データ基盤上ではNoSQLだけでなくRDBを稼働させる現場も多いし、仮にNoSQLのみの現場でもデータベース全般のスキルや経験は評価される。

5.インフラ(サーバー・ネットワーク)の設計、運用経験

データ基盤はHW・OSレイヤーから検討、構築することが多いため、いわゆるインフラエンジニアに近い技術スタックがかなり求められる。クラウドの経験があるとなおよし。とりわけAWSのRedshiftやGCPのBigQueryの経験があると評価される。

6. JavaScalaPythonでの開発経験

HadoopスタックはJVM上で動いてるので言語的にはJavaScalaの開発経験が一番求められる。

MapReduceやSpark等の分散処理システムの開発経験があればなお加点。最近はPySparkなどPythonに標準対応したフレームワークも増えてきてるので、Pythonも重要。
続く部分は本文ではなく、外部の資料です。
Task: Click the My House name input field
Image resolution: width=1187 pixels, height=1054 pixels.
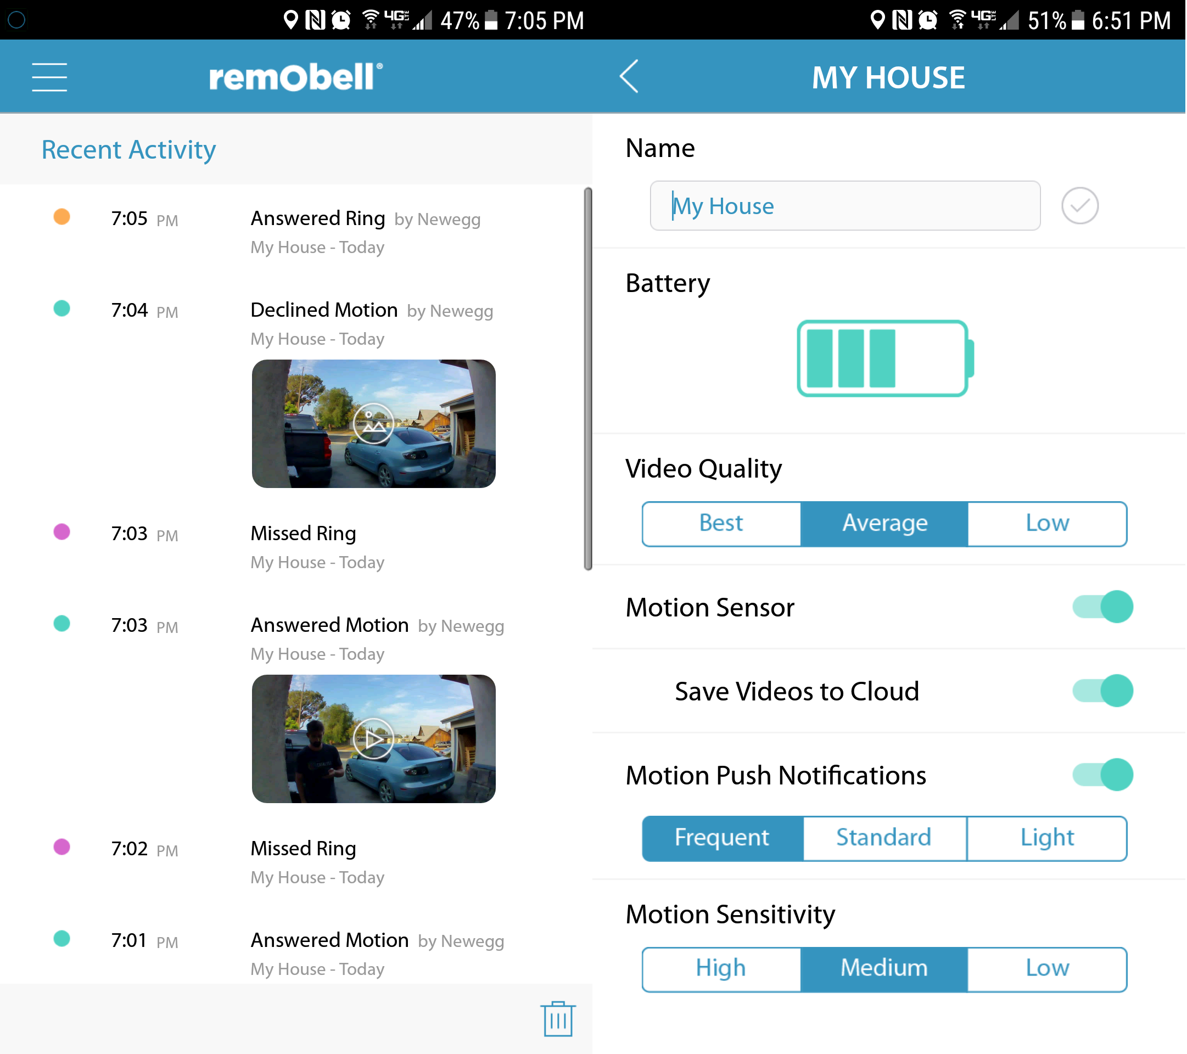Action: (844, 206)
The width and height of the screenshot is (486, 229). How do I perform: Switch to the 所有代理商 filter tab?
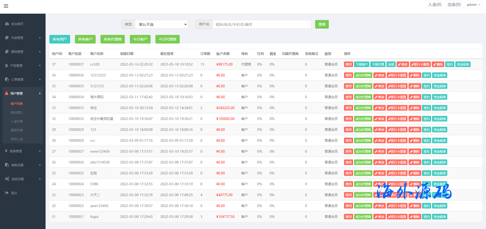tap(113, 39)
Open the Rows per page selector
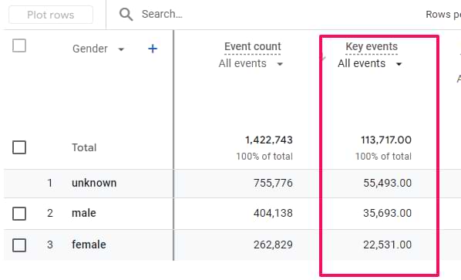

あとPythonはデータ分析のエコシステムが整っていて分析系業務では一番使われてるので、現場や業務内容によってはPythonが一番求められたりする。

 

当然企業やポジションによって重要視される経験やスキルは違うわけですが、全体的な傾向として上のような要素が評価されやすいと思う。

 

ちなみに僕は上記の要素を断片的にしか持っておらず、今まさに一つずつ拾い集めてる最中なので、あまり人に語れるような立場ではないんですが、給与レンジが高いデータ(基盤)エンジニアの求人のスキル要件はたくさん見てるので、そこそこ当てになると思います。

 

あとちょっと話が反れるけど、エンジニアのキャリアの積み方として個人的に違和感感じてるのは、みんな優秀な人がいる場所に行きたがる傾向が強いところ。

 

優秀な人がたくさんいる場所に行くと、自分の価値が上がる経験って実は積みにくいと思っていて、そこは世間では中々理解されてない気がする。

 

たとえば上に挙げた「データ基盤のアーキテクチャ設計」の経験とかは、自社サービスを展開してるインターネット系の企業とかだとすでに構築済みで運用フェーズから担当することになるケースが多いため、基盤の刷新を行う機会に恵まれないと中々経験は積めなかったりする。

 

むしろ技術力が高い人がそんなにいないSIerの新規案件とかに立ち上げフェーズから入った方が、アーキテクチャ設計の経験も出来て、しかも自分が技術的にリードする立場に立ちやすいので、上に挙げたような経験が積めたりする。

 

僕がフリーランスとしてあえてSIの案件とかに好んで潜り込んでいくのも、そういうハックが効くからだったりします。